Herzlich willkommen!

Dies ist die Architektur-Seite von Dipl.-Ing. Carsten Joost. Als alternativer Planer in Berlin beteilige ich mich gerne mit Planungsalternativen an den vielfältigen Diskussionen über die Entwicklung der Stadt. Hier stelle ich eine Auswahl meiner Planungsalternativen vor. Über Feedback freue ich mich: carsten-joost@gmx.de

Das Areal Viktoriaspeicher

Alternative Planung als Beitrag zum „Ideenaufruf Kreuzberger Ufer“ PDF hier

»Spreeufer für alle!« am Beispiel des Viktoriaspeicher-Areals

Mit seinem großen Grundstück an der Spree (Eigentümer: BEHALA) kann das Land Berlin eine modellhafte Entwicklung betreiben und den Bürgerentscheid „Spreeufer für alle!“ umsetzen. Hier wäre der richtige Ort, um neuen qualitätsvollen und preiswerten Wohn-, Gewerbe- und Kulturraum mit einem hohen Freiflächenanteil am Wasser zu schaffen. Die Entwicklung soll maßgeblich von städtischen Wohnungsbaugesellschaften getragen werden.

Kernzahlen der Alternativplanung: Bruttogeschossfläche: 59.500 m², GFZ: 1,9 (Baufläche 31.100m² vom Gesamtgrundstück 41.200 m²). Davon rund 27.200 m² Wohnungen (ca. 300), 3.800 m² Einzelhandel, 5.060 m² Gewerbe und soziale Dienstleistungen, 21.000 m² Bruttogeschossfläche rund um und inklusive Viktoriaspeicher.

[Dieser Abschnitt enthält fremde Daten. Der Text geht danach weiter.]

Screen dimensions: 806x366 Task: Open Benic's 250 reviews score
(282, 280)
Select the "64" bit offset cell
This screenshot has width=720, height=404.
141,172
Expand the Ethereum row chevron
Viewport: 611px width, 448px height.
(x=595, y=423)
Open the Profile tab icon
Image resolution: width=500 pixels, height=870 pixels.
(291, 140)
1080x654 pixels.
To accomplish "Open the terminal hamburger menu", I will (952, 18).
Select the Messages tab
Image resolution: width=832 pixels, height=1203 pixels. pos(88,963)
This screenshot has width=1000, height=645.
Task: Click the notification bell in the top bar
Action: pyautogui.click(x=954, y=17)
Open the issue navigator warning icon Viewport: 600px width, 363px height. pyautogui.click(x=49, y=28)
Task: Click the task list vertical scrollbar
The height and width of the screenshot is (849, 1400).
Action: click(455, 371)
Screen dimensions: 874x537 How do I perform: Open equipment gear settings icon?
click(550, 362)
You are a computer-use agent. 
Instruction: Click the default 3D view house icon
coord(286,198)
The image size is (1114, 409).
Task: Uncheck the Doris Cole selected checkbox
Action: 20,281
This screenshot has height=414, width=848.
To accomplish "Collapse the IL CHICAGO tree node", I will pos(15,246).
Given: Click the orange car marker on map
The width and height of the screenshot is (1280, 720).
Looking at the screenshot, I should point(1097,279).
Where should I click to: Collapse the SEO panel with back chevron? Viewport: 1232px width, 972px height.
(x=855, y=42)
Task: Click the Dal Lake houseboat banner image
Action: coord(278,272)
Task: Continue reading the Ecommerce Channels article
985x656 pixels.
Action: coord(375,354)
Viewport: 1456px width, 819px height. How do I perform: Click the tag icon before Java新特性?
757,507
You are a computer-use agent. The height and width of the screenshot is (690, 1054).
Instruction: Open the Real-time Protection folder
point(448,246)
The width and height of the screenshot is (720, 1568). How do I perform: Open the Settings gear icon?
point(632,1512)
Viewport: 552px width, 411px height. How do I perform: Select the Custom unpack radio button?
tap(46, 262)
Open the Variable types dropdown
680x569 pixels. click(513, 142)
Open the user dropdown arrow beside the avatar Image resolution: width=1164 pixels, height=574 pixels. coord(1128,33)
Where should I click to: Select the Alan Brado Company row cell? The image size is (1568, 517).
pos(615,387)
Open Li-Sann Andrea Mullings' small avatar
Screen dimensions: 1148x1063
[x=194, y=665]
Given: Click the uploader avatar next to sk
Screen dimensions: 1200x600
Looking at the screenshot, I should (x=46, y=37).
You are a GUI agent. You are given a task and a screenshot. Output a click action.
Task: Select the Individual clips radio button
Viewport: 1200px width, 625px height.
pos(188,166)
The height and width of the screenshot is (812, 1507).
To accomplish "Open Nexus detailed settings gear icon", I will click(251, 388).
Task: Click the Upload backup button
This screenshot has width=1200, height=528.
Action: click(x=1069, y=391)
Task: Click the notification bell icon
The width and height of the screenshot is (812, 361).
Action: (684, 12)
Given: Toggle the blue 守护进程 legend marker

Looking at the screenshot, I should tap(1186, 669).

Die begehbare Kranbahn definiert als »Roter Faden« eine Grenze zwischen Geschossbau und Freiflächennutzung mit Pavillons. Entlang der Köpenicker Strafle entstehen drei kompakte Einheiten für Wohnen, Gewerbe und soziale/kulturelle Einrichtungen. Die geschlossenen Innenhöfe sind Ruhebereiche, gewohnt wird nach außen. Rund um den Viktoriaspeicher entsteht ein Ensemble für sozialkreatives Gewerbe, Kultur und Bildungseinrichtungen. Der Viktoriaspeicher soll ein Stadtteilzentrum für Initiativenbüros, Künstlerateliers, Werkstätten, Kulturstätten
werden. Freiflächennutzungen: Grünzonen mit Hochbeeten, Sportanlagen, die Uferpromenade mit einem gastronomischen Zentrum, der Tiefkai mit zwei Abgängen, Konzert/Theaterbühne am Viktoriaspeicher.
Im westlichen Pavillon befindet sich eine Kindertagesstätte mit Wasserplansche, Spielgeräten und einem sanften Grashügel zur Brücke hin. Der mittlere Pavillon beherbergt eine Jugendeinrichtung und eine Bibliothek. Der Pavillon am Viktoriaspeicher wird gastronomisch und kulturell genutzt. Das Planungsverfahren soll eine auflergewöhnliche Bürgerbeteiligung erfahren und zukünftige Bewohner und Interessierte an der Gestaltung teilhaben lassen.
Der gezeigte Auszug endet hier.